Apoc1 is a marker of phagocytic microglia in retinal development
Author : Dillon Heffernan
Orange High School
The retina is a light-sensitive tissue responsible for transmitting light signals to the brain, which then processes these signals into what we see. Like all tissues, proper blood vessel development, or angiogenesis, is essential for retinal health and development (Reichenback, n.d 2021). Two types of glial cells in the retina, astrocytes, and microglia play unique but critical roles in retinal angiogenesis. Astrocytes provide a physical template for angiogenesis in the nerve fiber layer (top-most level of the retina) starting from the center of the retina, or the optic nerve and proceeding towards the outer edge of the retina, or periphery, shortly after birth in the mouse (Puñal et al., 2019 ). Interestingly, astrocytes are culled over 3-fold from P5 to P14, hereafter referred to as the dead period, and microglia facilitate a significant amount of this astrocyte death by phagocytosing astrocytes (Vecino, n.d 2015).

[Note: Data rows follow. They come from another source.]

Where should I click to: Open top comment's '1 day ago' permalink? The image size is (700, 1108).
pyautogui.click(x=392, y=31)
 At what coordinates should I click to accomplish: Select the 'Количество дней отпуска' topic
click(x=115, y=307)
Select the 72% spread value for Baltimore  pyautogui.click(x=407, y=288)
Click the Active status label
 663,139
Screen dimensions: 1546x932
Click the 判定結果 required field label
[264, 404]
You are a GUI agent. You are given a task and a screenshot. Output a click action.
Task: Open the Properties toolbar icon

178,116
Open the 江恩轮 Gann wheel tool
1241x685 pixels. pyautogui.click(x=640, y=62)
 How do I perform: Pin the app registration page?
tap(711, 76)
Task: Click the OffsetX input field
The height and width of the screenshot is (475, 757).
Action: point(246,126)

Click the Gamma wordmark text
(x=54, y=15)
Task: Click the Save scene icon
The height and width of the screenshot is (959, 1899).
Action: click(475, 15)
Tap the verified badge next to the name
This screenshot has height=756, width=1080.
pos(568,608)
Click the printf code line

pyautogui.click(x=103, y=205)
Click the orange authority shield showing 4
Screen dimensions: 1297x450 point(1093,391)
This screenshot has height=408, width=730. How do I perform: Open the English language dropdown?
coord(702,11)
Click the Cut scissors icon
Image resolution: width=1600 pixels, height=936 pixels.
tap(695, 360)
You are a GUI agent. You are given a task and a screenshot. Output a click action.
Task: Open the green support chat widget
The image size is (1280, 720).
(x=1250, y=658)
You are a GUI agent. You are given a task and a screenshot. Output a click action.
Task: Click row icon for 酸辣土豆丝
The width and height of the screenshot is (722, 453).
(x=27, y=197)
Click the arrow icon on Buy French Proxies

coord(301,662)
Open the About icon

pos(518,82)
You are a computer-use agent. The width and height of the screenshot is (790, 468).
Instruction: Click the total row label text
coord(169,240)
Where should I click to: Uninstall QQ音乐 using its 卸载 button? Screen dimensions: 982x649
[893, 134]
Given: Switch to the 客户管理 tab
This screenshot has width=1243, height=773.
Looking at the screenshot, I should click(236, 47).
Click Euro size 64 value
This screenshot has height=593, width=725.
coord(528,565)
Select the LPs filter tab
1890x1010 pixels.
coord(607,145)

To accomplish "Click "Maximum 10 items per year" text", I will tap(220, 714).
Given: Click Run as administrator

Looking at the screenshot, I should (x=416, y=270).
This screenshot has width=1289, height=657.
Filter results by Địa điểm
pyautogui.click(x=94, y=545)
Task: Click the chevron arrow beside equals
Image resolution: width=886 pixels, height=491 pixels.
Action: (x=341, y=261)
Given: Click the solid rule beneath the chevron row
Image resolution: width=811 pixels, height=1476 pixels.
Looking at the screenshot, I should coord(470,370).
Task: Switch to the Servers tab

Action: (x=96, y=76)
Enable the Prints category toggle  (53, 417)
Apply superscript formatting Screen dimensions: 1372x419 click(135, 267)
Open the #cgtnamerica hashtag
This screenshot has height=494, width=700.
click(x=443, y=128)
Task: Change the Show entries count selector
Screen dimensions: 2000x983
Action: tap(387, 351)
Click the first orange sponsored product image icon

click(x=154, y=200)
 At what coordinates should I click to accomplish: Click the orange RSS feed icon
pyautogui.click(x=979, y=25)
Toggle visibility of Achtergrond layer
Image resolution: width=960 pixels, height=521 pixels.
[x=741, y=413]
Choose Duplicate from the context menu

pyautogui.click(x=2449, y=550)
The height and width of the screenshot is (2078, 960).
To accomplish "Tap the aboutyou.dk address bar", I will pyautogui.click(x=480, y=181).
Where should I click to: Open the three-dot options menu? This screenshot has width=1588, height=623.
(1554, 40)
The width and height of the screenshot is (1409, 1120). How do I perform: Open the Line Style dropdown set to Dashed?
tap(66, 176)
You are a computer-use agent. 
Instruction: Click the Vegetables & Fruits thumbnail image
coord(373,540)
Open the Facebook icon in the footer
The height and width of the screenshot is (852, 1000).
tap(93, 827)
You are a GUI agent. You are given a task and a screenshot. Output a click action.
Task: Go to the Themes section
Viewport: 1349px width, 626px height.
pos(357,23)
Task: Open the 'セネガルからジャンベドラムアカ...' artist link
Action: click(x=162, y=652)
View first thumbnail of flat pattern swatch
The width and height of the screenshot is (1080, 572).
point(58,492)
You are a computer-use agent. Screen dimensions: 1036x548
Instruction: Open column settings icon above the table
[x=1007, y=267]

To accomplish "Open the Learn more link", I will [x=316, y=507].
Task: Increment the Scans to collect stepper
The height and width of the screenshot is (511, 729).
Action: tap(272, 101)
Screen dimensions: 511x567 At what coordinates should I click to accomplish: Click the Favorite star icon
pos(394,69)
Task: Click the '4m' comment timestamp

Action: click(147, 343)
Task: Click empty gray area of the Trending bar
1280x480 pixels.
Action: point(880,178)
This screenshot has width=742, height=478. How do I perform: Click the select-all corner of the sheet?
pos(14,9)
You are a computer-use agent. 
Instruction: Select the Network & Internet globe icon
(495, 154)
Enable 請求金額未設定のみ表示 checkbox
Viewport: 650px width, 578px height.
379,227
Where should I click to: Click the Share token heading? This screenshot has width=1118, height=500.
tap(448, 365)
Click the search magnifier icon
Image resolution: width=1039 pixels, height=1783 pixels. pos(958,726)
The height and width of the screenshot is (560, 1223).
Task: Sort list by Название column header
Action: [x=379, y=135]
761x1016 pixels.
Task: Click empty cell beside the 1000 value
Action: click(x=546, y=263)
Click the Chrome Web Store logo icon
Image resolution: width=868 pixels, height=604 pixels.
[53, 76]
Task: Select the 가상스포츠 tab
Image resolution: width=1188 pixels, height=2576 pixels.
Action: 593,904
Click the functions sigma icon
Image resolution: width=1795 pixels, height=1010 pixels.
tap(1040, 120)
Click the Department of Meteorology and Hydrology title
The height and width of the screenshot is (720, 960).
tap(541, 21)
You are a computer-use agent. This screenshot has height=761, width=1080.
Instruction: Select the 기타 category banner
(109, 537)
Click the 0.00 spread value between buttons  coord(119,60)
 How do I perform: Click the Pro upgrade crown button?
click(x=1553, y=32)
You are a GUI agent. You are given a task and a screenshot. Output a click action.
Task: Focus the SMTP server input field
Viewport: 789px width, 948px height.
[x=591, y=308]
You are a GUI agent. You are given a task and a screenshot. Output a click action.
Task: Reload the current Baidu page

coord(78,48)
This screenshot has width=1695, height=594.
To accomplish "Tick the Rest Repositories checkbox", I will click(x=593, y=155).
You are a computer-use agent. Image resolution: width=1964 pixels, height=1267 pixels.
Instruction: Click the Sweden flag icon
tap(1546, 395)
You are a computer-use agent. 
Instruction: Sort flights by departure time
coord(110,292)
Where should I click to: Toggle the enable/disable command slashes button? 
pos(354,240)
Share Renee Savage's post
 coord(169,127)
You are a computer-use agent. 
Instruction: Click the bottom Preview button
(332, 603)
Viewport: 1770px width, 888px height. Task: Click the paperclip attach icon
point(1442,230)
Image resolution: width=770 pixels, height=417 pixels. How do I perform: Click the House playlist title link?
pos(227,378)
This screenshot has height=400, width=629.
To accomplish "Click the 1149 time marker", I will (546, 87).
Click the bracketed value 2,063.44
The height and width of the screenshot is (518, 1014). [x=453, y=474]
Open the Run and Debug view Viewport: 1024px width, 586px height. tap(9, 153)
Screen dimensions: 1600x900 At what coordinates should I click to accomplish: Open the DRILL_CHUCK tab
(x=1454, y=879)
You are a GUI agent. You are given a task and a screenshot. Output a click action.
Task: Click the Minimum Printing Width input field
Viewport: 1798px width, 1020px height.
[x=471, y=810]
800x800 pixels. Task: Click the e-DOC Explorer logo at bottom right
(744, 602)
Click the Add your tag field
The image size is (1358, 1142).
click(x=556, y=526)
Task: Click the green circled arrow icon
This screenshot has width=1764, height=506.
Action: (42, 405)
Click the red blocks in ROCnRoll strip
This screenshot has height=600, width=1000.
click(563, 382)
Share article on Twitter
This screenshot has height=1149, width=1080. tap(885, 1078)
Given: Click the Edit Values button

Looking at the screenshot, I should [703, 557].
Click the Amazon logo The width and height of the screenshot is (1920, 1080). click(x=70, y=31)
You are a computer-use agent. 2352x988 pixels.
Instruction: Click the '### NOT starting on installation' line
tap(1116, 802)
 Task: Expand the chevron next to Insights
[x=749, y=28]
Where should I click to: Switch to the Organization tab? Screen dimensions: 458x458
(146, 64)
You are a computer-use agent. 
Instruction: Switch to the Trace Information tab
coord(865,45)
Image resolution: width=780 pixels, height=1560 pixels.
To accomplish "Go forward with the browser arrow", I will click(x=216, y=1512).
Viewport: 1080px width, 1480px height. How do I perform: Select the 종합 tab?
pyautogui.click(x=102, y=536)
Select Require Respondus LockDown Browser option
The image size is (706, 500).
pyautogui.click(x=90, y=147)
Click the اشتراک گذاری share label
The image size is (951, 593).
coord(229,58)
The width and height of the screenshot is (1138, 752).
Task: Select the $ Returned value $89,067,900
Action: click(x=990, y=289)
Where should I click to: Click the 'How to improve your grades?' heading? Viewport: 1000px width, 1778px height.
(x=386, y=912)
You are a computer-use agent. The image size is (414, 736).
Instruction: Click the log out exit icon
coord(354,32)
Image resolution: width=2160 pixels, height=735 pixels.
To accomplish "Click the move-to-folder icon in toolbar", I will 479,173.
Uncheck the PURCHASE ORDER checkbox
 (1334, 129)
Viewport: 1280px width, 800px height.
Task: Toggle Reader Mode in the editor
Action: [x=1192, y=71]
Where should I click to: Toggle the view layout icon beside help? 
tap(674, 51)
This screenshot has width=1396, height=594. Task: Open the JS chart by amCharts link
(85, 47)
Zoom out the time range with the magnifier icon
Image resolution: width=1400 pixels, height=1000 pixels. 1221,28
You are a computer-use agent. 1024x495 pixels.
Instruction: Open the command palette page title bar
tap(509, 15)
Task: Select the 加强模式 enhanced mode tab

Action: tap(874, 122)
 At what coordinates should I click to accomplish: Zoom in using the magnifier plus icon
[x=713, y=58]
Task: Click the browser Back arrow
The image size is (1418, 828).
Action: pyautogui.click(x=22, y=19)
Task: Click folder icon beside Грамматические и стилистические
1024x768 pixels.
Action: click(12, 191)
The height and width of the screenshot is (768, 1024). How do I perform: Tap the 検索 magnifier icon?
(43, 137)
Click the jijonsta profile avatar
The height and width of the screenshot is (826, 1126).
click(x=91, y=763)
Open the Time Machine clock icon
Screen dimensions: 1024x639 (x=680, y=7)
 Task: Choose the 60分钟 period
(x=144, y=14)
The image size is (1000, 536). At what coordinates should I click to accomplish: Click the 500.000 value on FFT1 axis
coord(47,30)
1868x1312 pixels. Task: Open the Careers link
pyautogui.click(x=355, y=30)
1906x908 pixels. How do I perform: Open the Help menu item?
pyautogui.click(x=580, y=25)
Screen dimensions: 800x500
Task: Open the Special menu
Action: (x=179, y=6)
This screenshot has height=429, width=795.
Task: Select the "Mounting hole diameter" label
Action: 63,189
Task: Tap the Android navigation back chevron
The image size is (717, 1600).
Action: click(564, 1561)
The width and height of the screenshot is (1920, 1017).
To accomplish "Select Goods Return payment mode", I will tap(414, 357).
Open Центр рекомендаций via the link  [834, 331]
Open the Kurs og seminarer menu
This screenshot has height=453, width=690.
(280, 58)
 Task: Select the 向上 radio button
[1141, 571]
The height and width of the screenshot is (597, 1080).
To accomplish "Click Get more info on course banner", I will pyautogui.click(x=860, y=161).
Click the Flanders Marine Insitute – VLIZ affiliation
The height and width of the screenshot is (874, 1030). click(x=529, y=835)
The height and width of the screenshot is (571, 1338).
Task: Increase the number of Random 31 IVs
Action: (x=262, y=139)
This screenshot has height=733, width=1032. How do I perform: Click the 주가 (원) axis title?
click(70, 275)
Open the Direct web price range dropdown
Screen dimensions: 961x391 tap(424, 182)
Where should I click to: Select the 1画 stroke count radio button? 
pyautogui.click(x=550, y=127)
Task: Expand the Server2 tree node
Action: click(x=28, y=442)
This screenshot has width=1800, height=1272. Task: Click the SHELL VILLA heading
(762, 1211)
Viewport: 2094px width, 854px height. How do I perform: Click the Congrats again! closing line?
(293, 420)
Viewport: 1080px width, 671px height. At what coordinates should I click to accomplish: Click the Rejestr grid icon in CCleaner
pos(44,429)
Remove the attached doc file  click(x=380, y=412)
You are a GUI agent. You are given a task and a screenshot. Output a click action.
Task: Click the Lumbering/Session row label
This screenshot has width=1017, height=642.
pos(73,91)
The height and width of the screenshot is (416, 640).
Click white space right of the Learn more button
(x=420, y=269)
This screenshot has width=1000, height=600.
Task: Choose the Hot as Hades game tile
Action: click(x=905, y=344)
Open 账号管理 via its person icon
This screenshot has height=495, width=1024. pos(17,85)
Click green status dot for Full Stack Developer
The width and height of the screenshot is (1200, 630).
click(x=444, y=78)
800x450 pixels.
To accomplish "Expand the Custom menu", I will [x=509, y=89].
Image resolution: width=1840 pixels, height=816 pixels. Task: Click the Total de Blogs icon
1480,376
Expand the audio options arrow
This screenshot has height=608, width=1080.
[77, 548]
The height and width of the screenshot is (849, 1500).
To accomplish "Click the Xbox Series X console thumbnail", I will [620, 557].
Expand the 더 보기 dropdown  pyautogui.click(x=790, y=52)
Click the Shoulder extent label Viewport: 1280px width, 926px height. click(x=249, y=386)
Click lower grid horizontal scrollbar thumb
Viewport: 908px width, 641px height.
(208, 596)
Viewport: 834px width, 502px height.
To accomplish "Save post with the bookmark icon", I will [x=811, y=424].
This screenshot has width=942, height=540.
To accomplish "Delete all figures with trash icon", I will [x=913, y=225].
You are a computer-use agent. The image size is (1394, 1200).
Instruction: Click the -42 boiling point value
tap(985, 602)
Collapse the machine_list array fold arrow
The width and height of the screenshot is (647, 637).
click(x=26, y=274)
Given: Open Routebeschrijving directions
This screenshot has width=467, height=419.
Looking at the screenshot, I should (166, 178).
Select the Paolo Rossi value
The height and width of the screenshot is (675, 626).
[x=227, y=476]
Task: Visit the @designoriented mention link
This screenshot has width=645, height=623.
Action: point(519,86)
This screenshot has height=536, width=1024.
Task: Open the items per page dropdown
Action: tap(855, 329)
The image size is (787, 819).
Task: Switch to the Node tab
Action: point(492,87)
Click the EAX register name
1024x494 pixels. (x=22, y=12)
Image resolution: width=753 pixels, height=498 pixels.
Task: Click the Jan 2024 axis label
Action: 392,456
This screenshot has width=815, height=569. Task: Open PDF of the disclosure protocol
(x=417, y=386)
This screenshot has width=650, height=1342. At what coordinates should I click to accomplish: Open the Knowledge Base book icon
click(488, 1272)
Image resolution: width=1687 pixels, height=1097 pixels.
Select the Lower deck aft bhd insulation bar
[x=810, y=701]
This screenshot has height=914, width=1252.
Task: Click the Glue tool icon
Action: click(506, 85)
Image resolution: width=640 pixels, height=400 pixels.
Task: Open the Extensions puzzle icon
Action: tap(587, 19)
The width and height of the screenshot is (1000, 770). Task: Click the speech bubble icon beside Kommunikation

A previous single-cell RNA sequencing experiment from our lab (Duke Kay Lab) identified Apoc1 as a novel marker of phagocytic microglia. The goal of this project was to define Apoc1 expression in microglia spatially and temporally by in situ hybridization at two different mouse retinal development ages, postnatal (P) day 5 and day 17. The images taken at 60x were quantified and displayed that microglia express Apoc1 only during the astrocyte death period and not at P17, which is after retinal angiogenesis has concluded, suggesting it primarily plays a role in microglia that phagocytose astrocytes. It was also concluded that Apoc1 gene expression increases from a central-to-peripheral gradient.